Goal: Echo the lines starting with the line that contains "Click the upper-right exhaust port opening" and going on through the line that contains "click(x=183, y=333)", leaving the pictures out of your answer.
── Given entries ──
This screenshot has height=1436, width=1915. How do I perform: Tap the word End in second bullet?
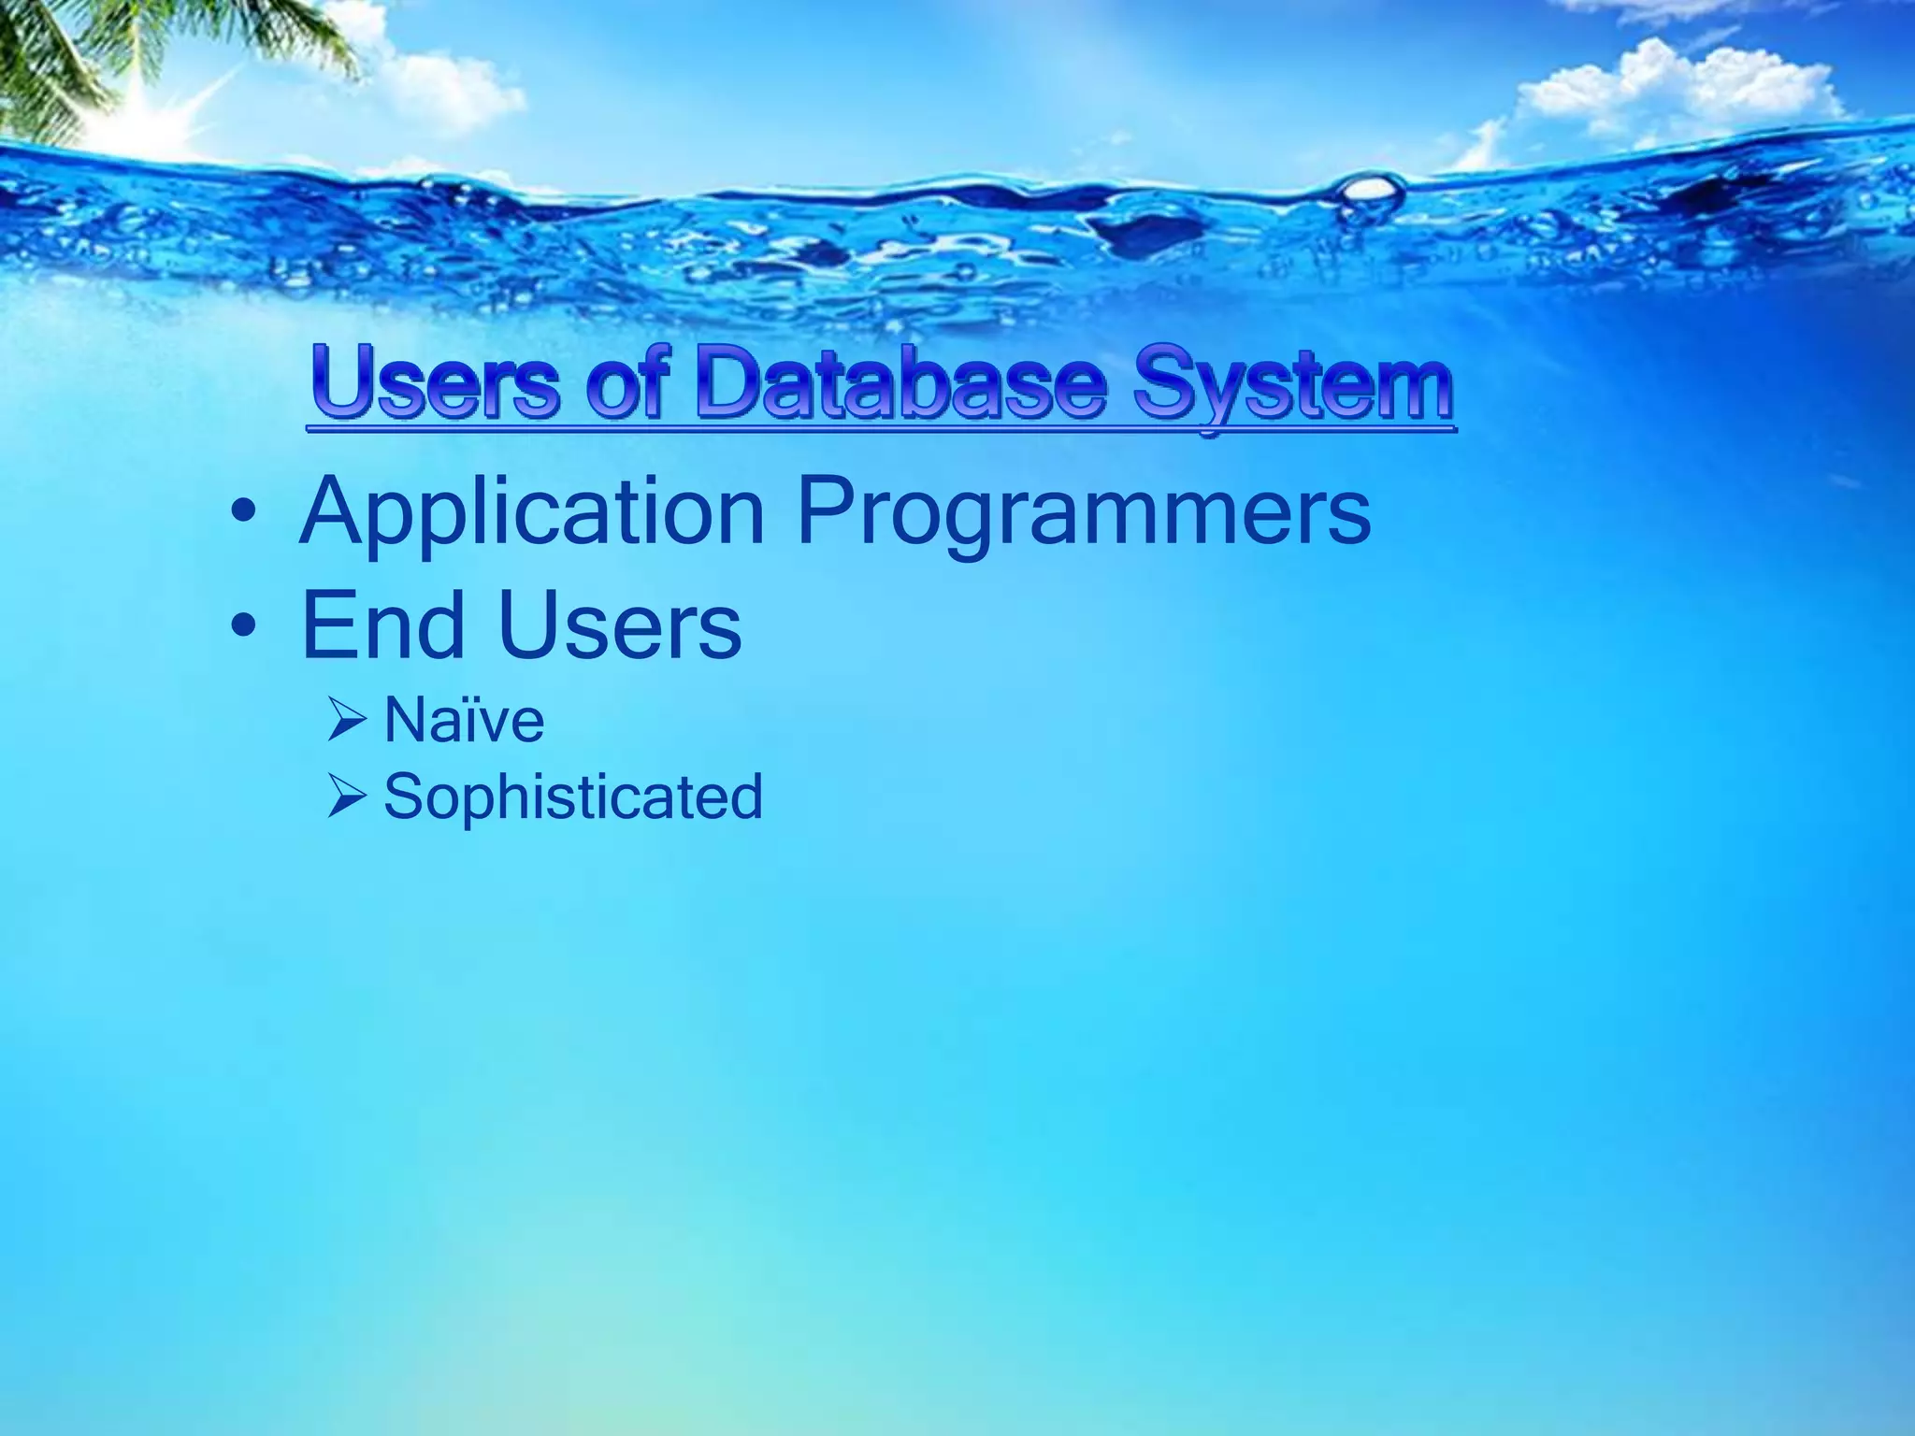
───
── Given entries ──
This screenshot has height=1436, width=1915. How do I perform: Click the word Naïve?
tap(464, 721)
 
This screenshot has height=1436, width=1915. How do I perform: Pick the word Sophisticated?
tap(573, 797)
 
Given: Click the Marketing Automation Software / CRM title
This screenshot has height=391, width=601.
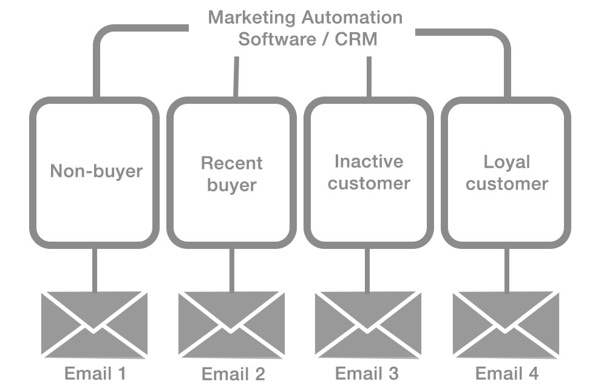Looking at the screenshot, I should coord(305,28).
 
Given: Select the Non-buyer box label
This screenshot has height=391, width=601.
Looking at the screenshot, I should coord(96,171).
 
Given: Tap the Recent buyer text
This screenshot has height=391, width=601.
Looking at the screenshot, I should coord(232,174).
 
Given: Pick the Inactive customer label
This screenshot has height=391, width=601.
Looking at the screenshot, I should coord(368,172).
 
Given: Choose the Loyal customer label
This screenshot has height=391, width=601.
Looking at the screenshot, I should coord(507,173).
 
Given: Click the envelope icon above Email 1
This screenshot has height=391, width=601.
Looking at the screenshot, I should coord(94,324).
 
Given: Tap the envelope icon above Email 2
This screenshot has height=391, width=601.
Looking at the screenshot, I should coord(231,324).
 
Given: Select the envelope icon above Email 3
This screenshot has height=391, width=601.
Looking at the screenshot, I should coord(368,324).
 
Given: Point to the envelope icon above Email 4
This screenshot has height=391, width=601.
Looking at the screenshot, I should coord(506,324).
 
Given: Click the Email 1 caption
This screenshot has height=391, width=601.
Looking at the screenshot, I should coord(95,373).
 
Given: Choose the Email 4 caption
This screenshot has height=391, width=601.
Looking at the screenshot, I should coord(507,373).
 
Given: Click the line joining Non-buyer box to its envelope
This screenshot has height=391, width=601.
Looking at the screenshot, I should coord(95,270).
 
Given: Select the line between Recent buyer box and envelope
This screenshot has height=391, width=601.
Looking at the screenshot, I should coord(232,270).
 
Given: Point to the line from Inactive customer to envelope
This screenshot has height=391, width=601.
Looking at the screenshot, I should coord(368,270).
───
── Given entries ──
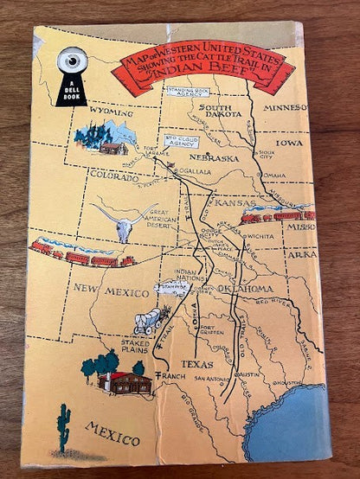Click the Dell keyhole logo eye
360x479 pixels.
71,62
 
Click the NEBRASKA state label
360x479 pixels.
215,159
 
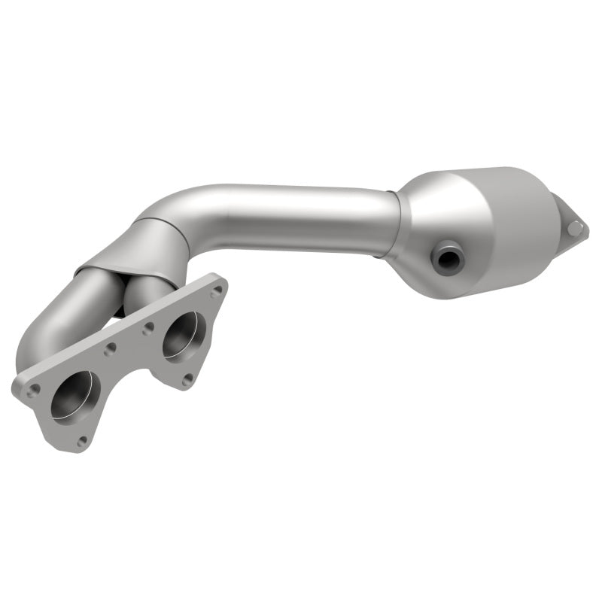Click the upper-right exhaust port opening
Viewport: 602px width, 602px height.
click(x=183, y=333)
───
Answer to the problem:
Click the upper-right exhaust port opening
Viewport: 602px width, 602px height.
click(x=183, y=333)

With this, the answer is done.